The travesty of how Olympic women’s bodies are being ‘covered’

Elizabeth Mizon

Corners of the British press are infamous for their exploitation of women’s bodies to sell papers, and more recently for a trend of Islamophobic slants in their coverage. But in their coverage of women’s beach volleyball at the 2016 Rio Olympics, they’ve found perfect ground to do both.

The volleyball match between Egypt and Germany was well documented, and news reports were largely identical. Focus was on the differences in dress of the women’s teams, and how ‘starkly divided’ this proved Western and Islamic cultures to be.

According to The Daily Mail, the “massive cultural divide” between the West and Islam was highlighted in the match. The Sun saw that same “cultural divide”, but called it “colossal“. And The Daily Express made the focus of their story, diverted from the sport itself, even more blatant by leading with the headline, “a tale of two kits“.

All the papers picked up on the fact that Egypt’s Doaa Elghobashy chose to wear a hijab and her teammate Nada Meawad did not, and that uniform regulations had been relaxed ahead of London 2012 in order to be more “culturally sensitive“. The 2012 change added shorts, leggings and both short and long sleeved tops to the choices of uniform.

The 2004 regulations had previously stated that playing in “warm up sportswear” was permitted in cold weather.

Less commentary was given to the fact that the choices and pressures for secular, Western, or any other female Olympic athletes surrounding their appearance are equally as present as those for Muslim women. Not only due to the regulations for how small their bikinis needed to be, but also in the way that those same papers choose to report their matches.

The Daily Mail felt it necessary to note that “some fans” were “left disappointed” after a match during cold weather had led some Western teams to wear longer sleeves and leggings. The game between the US and Swiss teams “didn’t look quite right”, apparently, as “there was less skin on show”. Luckily for those viewers, though, the US team “kept their bikini bottoms on show”.

In 2012, The Huffington Post reported that British volleyball player Denise Johns believed women’s attire to be a tactic by the Fédération Internationale de Volleyball (FIVB):

The people who own the sport [the Fédération Internationale de Volleyball] want it to be sexy…

I used to play in shorts and a T-shirt and was reluctant to change. But if it gets volleyball attention, so be it.

And in the same article, US volleyball player Kerri Walsh was quoted defending the kit as “functional“:

We need to be wearing bikinis.
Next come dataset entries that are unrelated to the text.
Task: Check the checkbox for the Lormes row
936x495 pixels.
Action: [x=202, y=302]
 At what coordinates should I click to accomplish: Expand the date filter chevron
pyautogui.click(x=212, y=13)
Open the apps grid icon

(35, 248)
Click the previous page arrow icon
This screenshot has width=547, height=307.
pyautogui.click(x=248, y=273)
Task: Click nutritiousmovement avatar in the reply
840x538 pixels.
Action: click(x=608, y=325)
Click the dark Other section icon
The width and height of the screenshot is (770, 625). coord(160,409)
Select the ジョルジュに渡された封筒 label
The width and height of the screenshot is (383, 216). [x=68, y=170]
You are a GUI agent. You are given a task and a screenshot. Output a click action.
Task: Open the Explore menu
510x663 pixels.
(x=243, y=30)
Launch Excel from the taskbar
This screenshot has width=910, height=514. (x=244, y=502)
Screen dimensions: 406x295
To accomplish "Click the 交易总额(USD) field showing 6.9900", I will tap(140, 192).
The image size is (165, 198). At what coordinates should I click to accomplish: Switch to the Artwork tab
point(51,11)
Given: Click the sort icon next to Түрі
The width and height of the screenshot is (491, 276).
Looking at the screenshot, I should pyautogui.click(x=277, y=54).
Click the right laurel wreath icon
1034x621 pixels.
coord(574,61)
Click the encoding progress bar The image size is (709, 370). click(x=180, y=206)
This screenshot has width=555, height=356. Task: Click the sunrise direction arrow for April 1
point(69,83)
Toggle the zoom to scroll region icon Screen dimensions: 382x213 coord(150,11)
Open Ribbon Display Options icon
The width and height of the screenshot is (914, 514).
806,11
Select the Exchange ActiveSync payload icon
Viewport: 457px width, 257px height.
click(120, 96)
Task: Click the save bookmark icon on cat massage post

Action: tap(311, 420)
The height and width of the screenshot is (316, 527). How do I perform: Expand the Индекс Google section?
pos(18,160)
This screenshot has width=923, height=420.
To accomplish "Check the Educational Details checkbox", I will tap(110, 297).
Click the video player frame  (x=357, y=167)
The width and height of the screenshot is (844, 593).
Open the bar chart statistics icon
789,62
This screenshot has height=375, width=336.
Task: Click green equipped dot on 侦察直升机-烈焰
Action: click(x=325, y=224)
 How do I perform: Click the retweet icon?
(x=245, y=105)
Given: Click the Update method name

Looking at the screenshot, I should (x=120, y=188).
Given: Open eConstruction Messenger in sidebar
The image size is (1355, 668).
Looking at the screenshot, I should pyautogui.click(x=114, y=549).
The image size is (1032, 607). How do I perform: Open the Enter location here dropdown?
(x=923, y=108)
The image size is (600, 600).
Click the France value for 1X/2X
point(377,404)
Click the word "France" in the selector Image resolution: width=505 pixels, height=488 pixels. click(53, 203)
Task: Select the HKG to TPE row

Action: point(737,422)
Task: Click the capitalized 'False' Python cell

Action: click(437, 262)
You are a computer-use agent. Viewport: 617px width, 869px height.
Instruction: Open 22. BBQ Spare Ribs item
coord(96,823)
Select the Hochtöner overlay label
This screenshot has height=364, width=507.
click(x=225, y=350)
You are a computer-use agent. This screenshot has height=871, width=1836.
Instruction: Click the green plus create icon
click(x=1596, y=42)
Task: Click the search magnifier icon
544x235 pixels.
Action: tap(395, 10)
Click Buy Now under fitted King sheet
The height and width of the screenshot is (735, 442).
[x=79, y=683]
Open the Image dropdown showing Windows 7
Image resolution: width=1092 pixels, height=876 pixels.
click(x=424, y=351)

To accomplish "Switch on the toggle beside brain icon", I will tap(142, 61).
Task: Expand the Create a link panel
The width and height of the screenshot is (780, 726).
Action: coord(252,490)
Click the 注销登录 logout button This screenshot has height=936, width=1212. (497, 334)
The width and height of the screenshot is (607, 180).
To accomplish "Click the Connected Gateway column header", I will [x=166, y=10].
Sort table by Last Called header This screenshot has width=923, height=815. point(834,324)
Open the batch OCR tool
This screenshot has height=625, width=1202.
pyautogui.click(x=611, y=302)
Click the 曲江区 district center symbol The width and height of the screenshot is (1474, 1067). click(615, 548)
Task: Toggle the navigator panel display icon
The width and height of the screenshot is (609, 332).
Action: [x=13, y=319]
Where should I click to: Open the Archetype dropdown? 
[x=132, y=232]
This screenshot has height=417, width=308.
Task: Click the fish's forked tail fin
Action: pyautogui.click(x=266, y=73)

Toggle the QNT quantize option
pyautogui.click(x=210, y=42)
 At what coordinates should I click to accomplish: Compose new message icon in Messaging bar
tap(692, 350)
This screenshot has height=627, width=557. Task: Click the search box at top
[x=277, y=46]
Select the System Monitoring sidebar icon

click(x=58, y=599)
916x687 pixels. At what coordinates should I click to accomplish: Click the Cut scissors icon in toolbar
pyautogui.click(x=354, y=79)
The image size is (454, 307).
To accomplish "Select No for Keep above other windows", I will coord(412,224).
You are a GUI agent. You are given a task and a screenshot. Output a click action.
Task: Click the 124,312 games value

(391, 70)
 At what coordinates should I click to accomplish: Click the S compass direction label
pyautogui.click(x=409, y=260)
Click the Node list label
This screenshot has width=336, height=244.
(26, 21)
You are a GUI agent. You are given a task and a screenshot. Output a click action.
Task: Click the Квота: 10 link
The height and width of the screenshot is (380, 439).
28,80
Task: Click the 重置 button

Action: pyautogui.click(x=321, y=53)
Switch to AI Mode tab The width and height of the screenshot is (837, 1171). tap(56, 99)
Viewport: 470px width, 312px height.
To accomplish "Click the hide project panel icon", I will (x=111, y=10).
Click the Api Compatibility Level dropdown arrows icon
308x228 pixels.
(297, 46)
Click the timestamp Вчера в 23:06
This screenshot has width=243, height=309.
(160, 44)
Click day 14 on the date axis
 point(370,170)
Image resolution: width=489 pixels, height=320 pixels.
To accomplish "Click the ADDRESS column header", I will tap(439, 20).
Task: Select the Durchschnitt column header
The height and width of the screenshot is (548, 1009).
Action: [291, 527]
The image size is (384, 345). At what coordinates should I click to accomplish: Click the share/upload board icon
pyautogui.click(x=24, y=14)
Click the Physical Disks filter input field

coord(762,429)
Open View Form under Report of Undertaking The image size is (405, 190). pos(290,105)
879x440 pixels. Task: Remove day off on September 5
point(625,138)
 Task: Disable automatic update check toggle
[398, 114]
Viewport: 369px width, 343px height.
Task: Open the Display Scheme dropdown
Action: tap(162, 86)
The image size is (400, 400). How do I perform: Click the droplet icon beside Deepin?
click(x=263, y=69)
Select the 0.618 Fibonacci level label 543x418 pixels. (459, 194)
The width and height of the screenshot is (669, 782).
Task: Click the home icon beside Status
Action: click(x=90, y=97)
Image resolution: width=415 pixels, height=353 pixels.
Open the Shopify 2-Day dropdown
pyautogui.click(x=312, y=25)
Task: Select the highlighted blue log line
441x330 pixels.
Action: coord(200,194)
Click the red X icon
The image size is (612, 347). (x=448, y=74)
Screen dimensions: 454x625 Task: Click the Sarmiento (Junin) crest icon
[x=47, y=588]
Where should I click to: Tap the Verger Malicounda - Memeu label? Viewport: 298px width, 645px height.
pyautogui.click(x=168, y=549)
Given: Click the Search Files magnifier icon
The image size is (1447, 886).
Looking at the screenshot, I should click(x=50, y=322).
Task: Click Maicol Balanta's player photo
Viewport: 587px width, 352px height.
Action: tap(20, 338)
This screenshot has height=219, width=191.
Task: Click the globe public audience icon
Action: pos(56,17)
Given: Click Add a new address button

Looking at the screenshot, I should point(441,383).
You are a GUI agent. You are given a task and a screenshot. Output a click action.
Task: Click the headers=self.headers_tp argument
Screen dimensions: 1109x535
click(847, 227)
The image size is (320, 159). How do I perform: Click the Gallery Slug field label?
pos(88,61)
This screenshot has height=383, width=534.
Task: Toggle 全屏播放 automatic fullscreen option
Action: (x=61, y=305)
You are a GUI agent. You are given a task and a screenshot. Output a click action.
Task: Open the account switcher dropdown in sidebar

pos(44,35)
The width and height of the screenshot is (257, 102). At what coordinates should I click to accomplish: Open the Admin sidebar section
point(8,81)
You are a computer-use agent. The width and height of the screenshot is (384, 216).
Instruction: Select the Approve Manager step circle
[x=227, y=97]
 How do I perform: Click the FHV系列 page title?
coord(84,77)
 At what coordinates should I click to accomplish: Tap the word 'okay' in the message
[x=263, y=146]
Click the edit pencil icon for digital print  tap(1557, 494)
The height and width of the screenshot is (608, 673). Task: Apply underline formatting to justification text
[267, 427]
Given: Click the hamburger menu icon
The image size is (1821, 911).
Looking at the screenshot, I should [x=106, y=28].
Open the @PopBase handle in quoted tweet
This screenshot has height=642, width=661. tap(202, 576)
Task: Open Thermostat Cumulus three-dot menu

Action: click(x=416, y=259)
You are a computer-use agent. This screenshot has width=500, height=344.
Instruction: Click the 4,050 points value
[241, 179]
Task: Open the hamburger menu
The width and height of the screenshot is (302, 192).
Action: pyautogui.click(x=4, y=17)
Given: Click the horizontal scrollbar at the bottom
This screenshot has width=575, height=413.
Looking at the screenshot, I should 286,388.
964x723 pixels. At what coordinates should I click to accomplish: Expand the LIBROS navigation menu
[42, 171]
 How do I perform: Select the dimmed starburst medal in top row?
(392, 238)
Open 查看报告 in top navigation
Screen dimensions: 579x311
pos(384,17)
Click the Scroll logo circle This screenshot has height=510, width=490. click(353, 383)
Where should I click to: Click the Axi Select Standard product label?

You don’t want to be wearing baggy clothes and be lost in your clothes

All female Olympic volleyball players now have a greater choice of kit style, within particular regulations, and notably within hefty branding and sponsorship regulations too. As a result, their choices in attire should cease to be a problem, if they ever were one.

The truly “colossal” cultural divide, meanwhile, is between the coverage given to male and female sportspeople in 2016, and the use of women’s cultural backgrounds as a distraction from their sporting achievements.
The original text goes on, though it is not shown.